• [Exercise]
Could you set down each of the records below word for word, with nothing changed?

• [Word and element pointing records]
☆ ☆ ☆ ☆ ☆

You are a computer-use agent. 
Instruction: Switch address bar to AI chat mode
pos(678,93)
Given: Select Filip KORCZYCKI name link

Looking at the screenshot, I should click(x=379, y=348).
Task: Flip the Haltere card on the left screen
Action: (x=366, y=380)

☆ ☆ ☆ ☆ ☆

• [Written response]
You are a computer-use agent. 
Instruction: Switch address bar to AI chat mode
pos(678,93)
Given: Select Filip KORCZYCKI name link

Looking at the screenshot, I should click(x=379, y=348).
Task: Flip the Haltere card on the left screen
Action: (x=366, y=380)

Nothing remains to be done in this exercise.